____ MATERIALS PROVIDED

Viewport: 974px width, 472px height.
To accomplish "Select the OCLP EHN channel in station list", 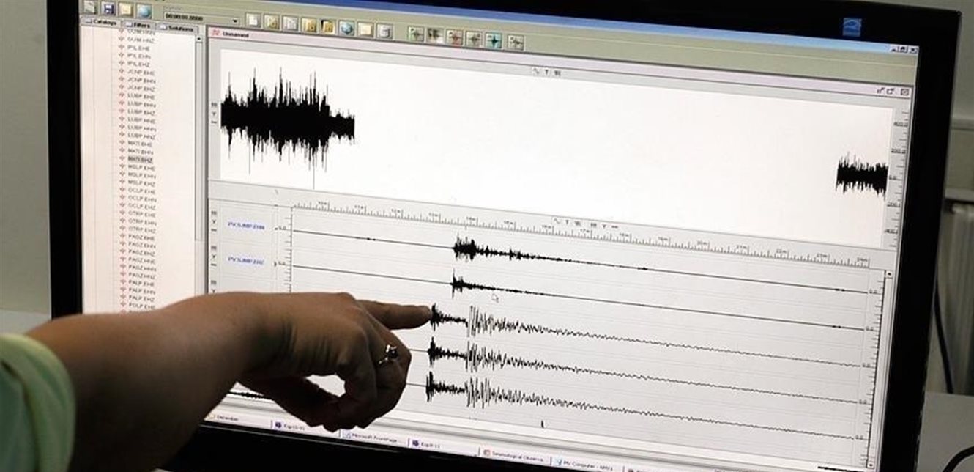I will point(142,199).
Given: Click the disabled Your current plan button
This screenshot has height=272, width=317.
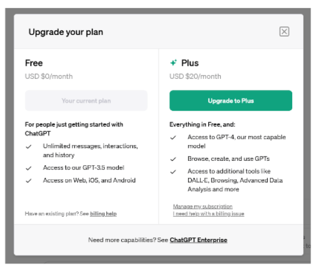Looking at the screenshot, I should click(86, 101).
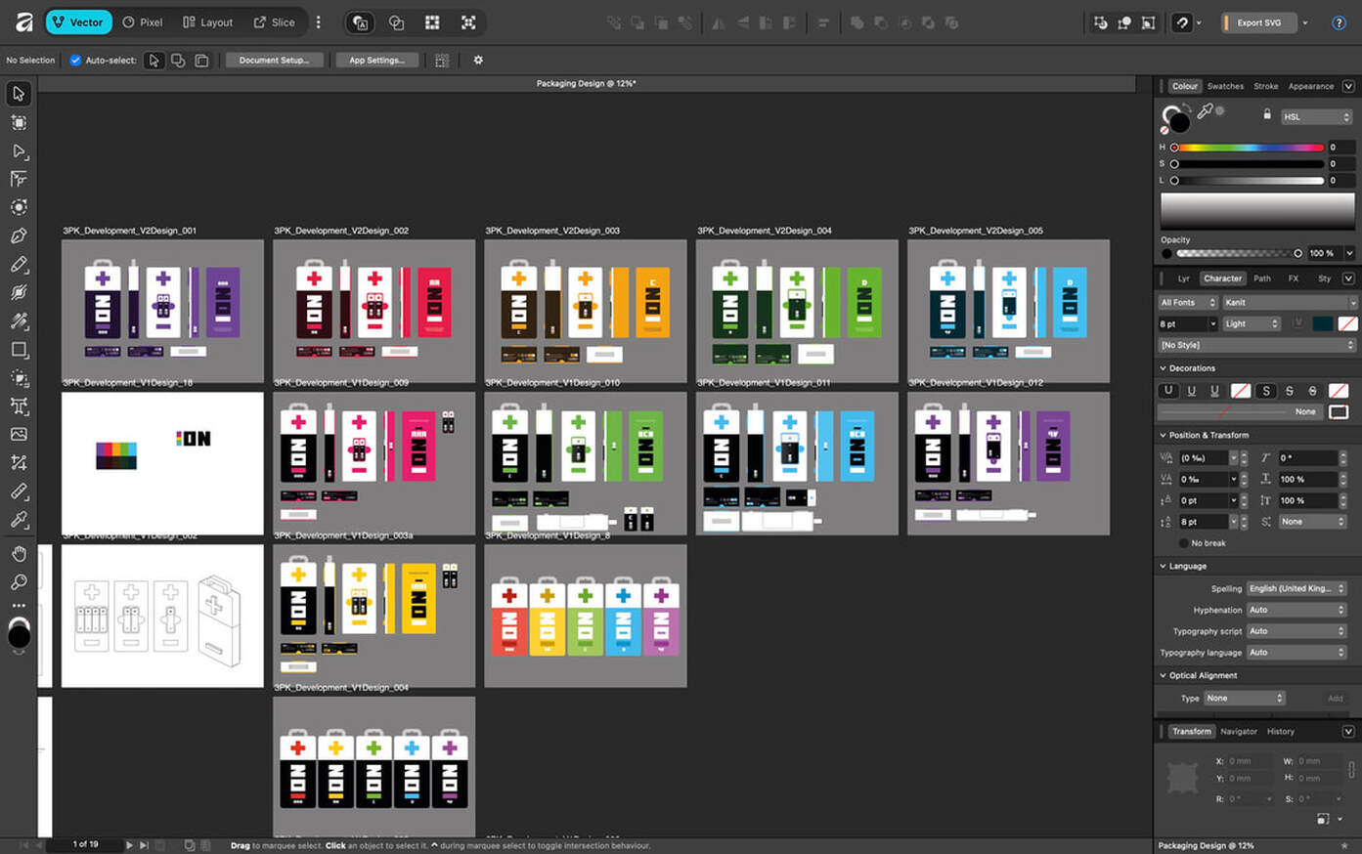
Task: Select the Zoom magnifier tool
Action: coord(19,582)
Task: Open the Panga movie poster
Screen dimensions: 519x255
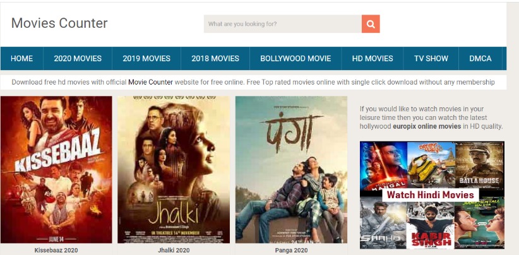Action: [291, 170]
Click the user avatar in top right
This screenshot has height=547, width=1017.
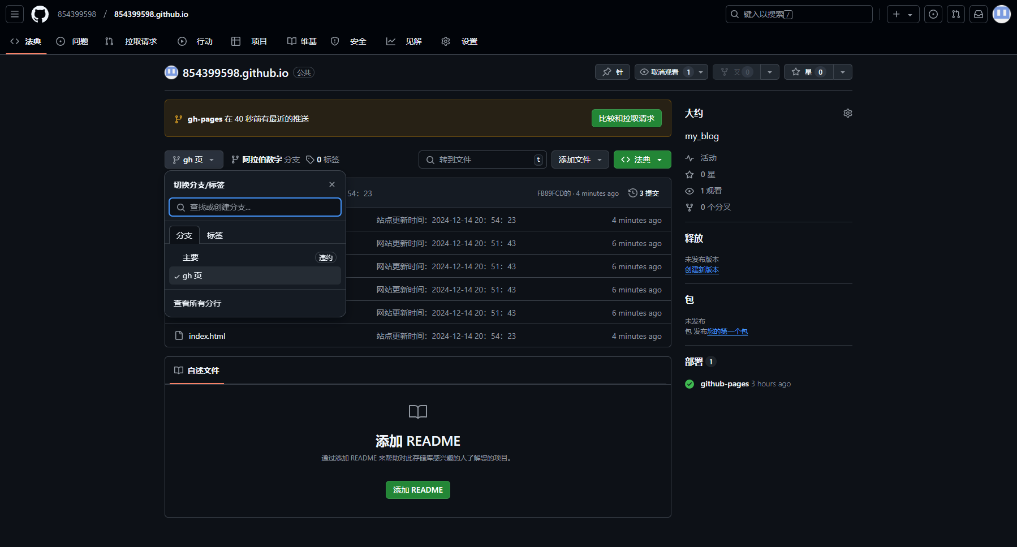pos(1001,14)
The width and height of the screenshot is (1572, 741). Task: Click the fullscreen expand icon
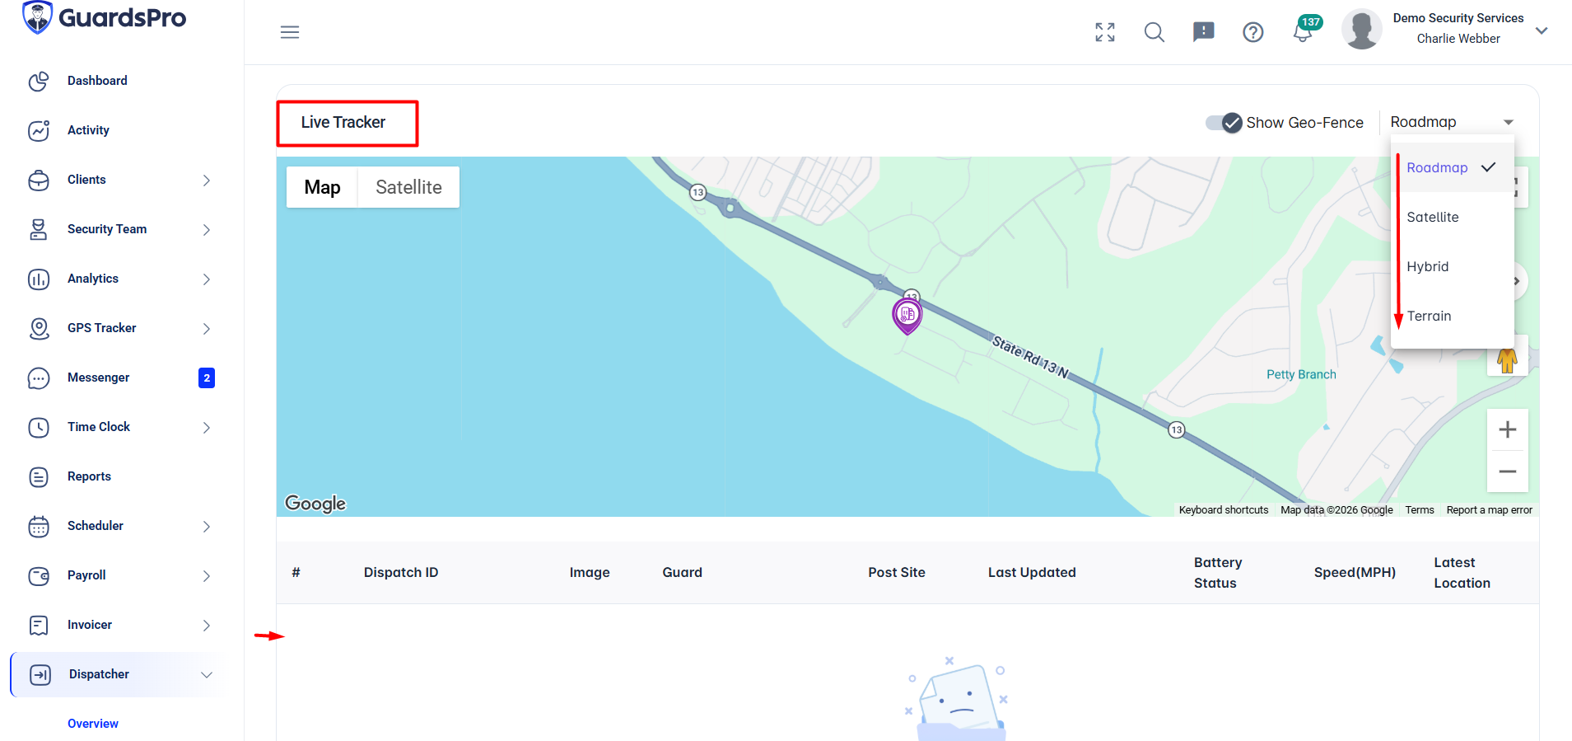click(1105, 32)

________

- _WORK ORDER_
All lines from the one holding "Given: Click the" to the end of the listing above need to be duplicated exactly. None of the pictures should be included.

- _FINISHED TASK_
Given: Click the disabled Your current plan button
This screenshot has height=272, width=317.
Looking at the screenshot, I should click(86, 101).
Task: Select the Zoom magnifier tool
Action: coord(19,582)
Task: Open the Panga movie poster
Screen dimensions: 519x255
Action: [291, 170]
Click the user avatar in top right
This screenshot has height=547, width=1017.
pos(1001,14)
The width and height of the screenshot is (1572, 741). Task: Click the fullscreen expand icon
click(1105, 32)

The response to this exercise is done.